Cognitive Behaviour Therapy

CBT aims to help people change their thinking so they feel and act differently.

With this treatment approach, it is believed that situations alone do not determine how people will feel and act. It suggests that psychological problems arise as a result of the way in which we interpret or evaluate situations, thoughts and feelings, as well as our behaviours.

By changing how you think about things you will change the way you feel and act.

The goal of CBT

The goal of CBT, then, is to help people learn healthier ways of coping with distressing thoughts, as well as reducing avoidance or other problematic behaviours (like substance use).

If someone can change how they evaluate their environment or thoughts and feelings, anxiety and avoidance may be reduced, improving a person’s mood and overall quality of life.

How is this done in CBT?

A number of techniques may be used by a cognitive-behavioural therapist. Some common techniques are:

  • Self-Monitoring
  • Cognitive Restructuring
  • Behavioural Experiments

These techniques are all briefly reviewed below.


You may be asked to track (or monitor) their thoughts, feelings and behaviours. By writing down this information, you may become more aware of how you evaluate your experience and the consequences of these evaluations.

Cognitive Challenging

Once these evaluations are identified, you may be assisted to gather evidence against these evaluations. This is then used to get an alternative view of the situation, thought or feeling. This process is called cognitive restructuring.

Through cognitive restructuring, people often conclude that their evaluations or interpretations of situations are not entirely accurate. They may also realise that, although thoughts often feel true, they are rarely based in fact.

For example, the person who fears spiders may realise that it is actually quite rare for spiders to bite you and, in fact, many spiders are not dangerous. This realisation will lead to lower levels of anxiety. In addition, by realising that spiders are not really as dangerous as once thought, the person may be less likely to avoid situations, such as the picnic.

Behavioural Experiments

Finally, the therapist will often ask the patient to take part in behavioural experiments. This involves having the patient “test out” these new ways of looking at the world by going into situations where he or she may contact something that was once feared.

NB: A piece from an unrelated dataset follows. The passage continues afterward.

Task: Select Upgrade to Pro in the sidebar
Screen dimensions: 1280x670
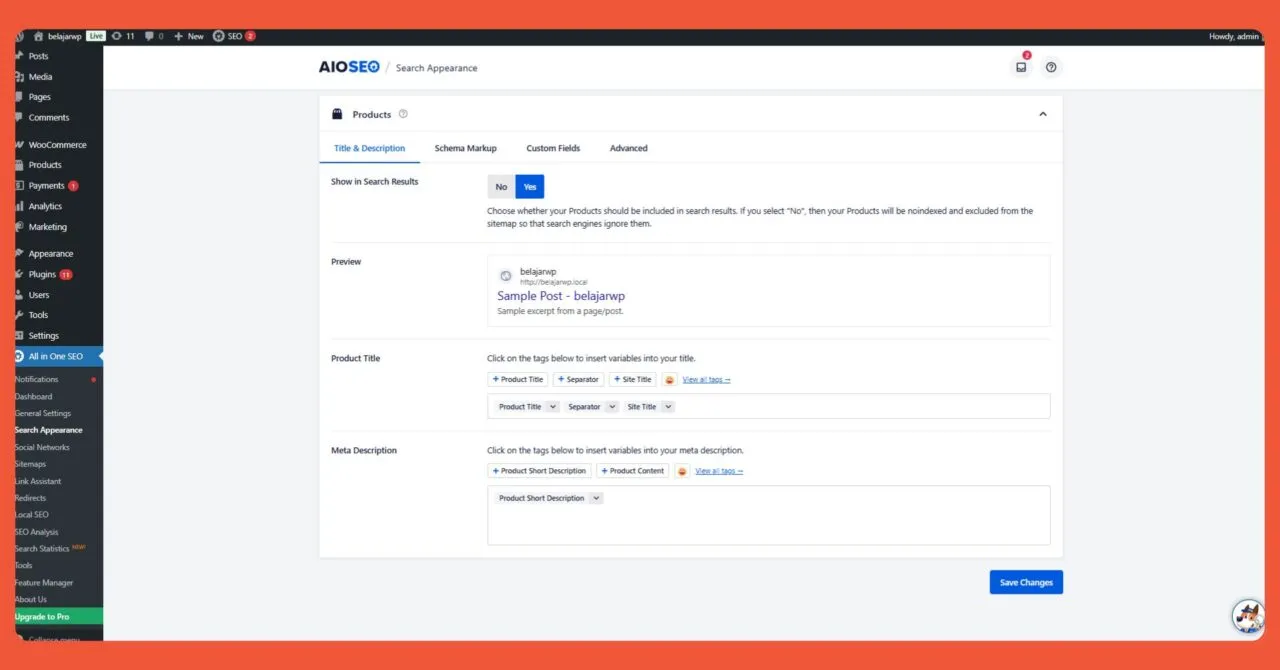Action: tap(44, 616)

By encountering something that was once feared (such as a spider) and not experiencing any negative outcomes (such as being bitten), the person will have even more evidence that their previous thoughts were not so accurate.

Who can CBT help?

CBT has been found to be successful in treating a range of problems, such as anxiety disorders, depression, eating disorders, and alcohol and drug use problems (Barlow, 2001). However, CBT may not be for everyone.

The sessions in CBT are generally quite structured. There are usually specific goals for each session, and the therapist will structure the session so as to meet those goals. Some people may like this structure. Other people who are looking to do more self-exploration in therapy may not like the structured sessions of CBT.

Many cognitive-behavioural treatments are also time-limited. The treatment may only last a certain number of weeks, after which the patient is expected to have gained enough skills to continue the work on their own. This works well for people who have one specific issue they would like to address. However, the short-term focus of some cognitive-behavioural treatments may not meet the needs of people looking for longer-term support.

It is important to consider what you would like the focus of your treatment to be. In doing so, you can find the one that best suits your needs.


Barlow, D.H. (2001). Clinical handbook of psychological disorders. New York, NY: Guilford Press.